The Cartographers(129)
If Felix hadn’t been there in Agloe himself, he’d hardly have been able to recognize the man.
But he would have known the woman standing beside Wally anywhere.
Even decades later, she still looked just like Nell.
“Tam?” Ramona whispered.
Tamara smiled. “Romi,” she said.
Felix didn’t know any of them well, but the bewildered, relieved sobs that burst out of Ramona, Francis, Eve, and Humphrey as they collapsed upon Tamara, hugging and kissing her as she cried too, made his own eyes sting. Or perhaps he was thinking of the inevitable grief Tamara would have to endure over Daniel’s death. He suspected she knew that her husband was gone already, because it was Nell who had showed up in Agloe at the end, and not him, but that would not dampen the loss any, once she’d had time to face it.
He thought he knew how she must feel, in a smaller way.
He wiped his tears and looked back out to the field, where, by all laws of physics and nature, there should have been a town, but was not. Where Nell should have been but was not either.
“Was it all still there?” Francis asked at last, his gaze lost somewhere in the same field. “After all this time?”
“It was,” Felix replied.
“Did Nell save it?” Eve asked.
“I . . . think so,” he said.
He didn’t know what Nell had done—but he did know that it had worked. She’d finally found the town, and saved him, and her mother. Just . . .

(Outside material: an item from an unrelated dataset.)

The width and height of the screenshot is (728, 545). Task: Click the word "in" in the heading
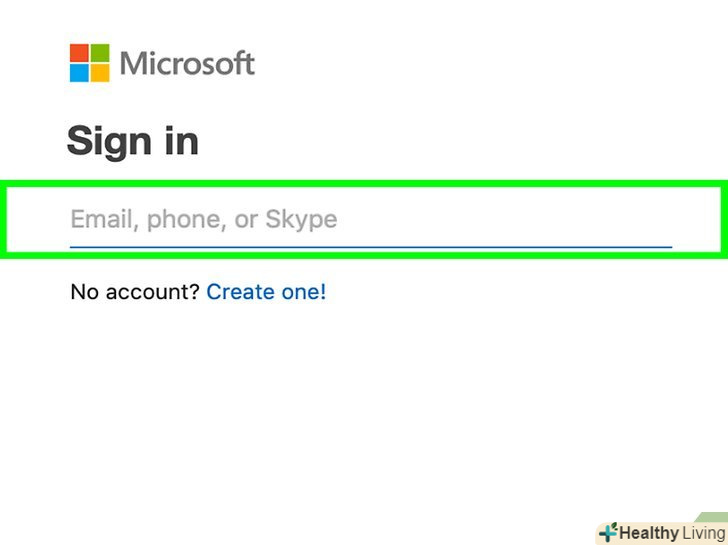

Humphrey took a small step closer to him, as if afraid to speak the words too loudly. “But where is she, then?”
Felix looked down. “I’m not sure,” he managed. “Whatever she did to the map to stop Wally and let us escape, it must not have worked for her.”
“She might still be there?” Eve asked. “In the town?”

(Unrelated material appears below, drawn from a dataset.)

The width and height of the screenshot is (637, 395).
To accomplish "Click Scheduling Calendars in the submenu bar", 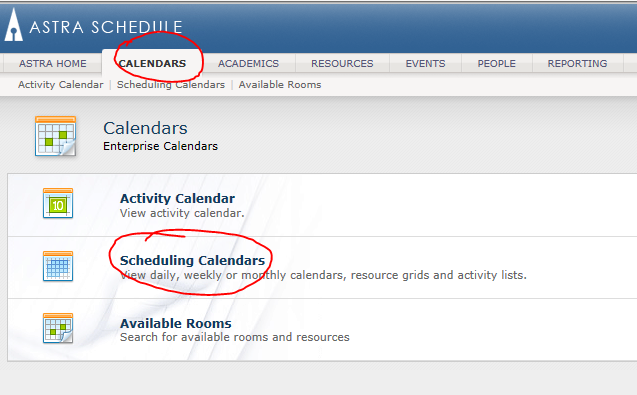I will click(x=171, y=85).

“I don’t know,” Felix replied. “I don’t even know if the town exists anymore.”
Had Nell really destroyed the town, and herself with it, to save them? Or had she thought of something else in the nick of time?
He shrugged helplessly—he was crying again. All he knew was that she wasn’t with them. She hadn’t made it out.
And he no longer had any way to get back to her.
Naomi put a hand on his arm, comforting him. “I know how much you meant to each other. I’m sorry.”
Felix tried to nod. He was sorry, and he also wasn’t.
Maybe if they were both still here, standing in this field, with the town safe and Haberson no longer a threat, something could have . . . happened. Not a second chance, but a third.
But also, maybe this was the best they could ever have. Maybe it was not possible for Nell to have both maps and Felix, the same way it hadn’t been possible for her parents to have maps and each other. And if that were true, then he was glad that she chose maps, in the end. They were perhaps even more a part of her life than they had been for her father, from the very day she was born, and she had been cut off from them for so long.
The grass squeaked softly behind him as Priya came around to his other side. The faint wail of sirens reached them on the breeze. “We called Ainsley when we got here. Police are on their way up from the city,” she said. “They radioed ahead to the local county precinct—officers should be arriving any minute.”
Felix bent down and forced Wally to sit up so he could fish his phone and tablet out of his pockets, to prevent him from deleting anything from the company servers. “Can you watch him?” he asked the rest of them. “There’s something I need to do.”
He saw Humphrey look across the field in response, to where he knew Swann was still lying peacefully in the grass. Felix swallowed hard against the lump rising in his throat again. He wanted to be there when the police examined Swann, to make sure his remains were treated with respect. Not splashed all over the news as a sensationalist crime report. It was the least he could do for the old man.
“I imagine the police also will have a few questions for me, too, once they’re finished with Wally,” Tamara said.
“How are we even going to explain it?” Ramona asked.
“And even though the last copy of the map is truly gone now, word will get out from this investigation—it’s going to reignite the search among collectors,” Humphrey added.
Felix smiled sadly. “I think this time, Nell’s made it so that no one else has to disappear.”
They all glanced down at the ruin of a man still hunched lifelessly at their feet. Haberson Global might no longer be finding missing persons, but it would no longer be creating them, either.
Finally, Francis sighed, a long, slow gust. “The truth will be good, at last. But are you sure you’re going to be okay?”
“I will be,” Felix said. “Let’s just get him secured.”
Naomi and Priya pulled their old boss to his feet, with the others’ help. The sirens were growing louder as they neared.
“She’s not really gone, is she?” Felix asked Tamara, once the rest of them had moved away.
Tamara turned back to him, her curly hair tossing in the breeze just like Nell’s always did.
“She’s a Cartographer now,” she said. “Like she always wanted to be.”
A Cartographer.
He liked that. It wasn’t enough, but it was something to hold on to, at least. That even if Nell wasn’t here with them, she was still out there, somewhere, in Agloe. It was better than the alternative. And if anyone had any idea what had happened, it would be Tamara, and she was smiling at him, not crying.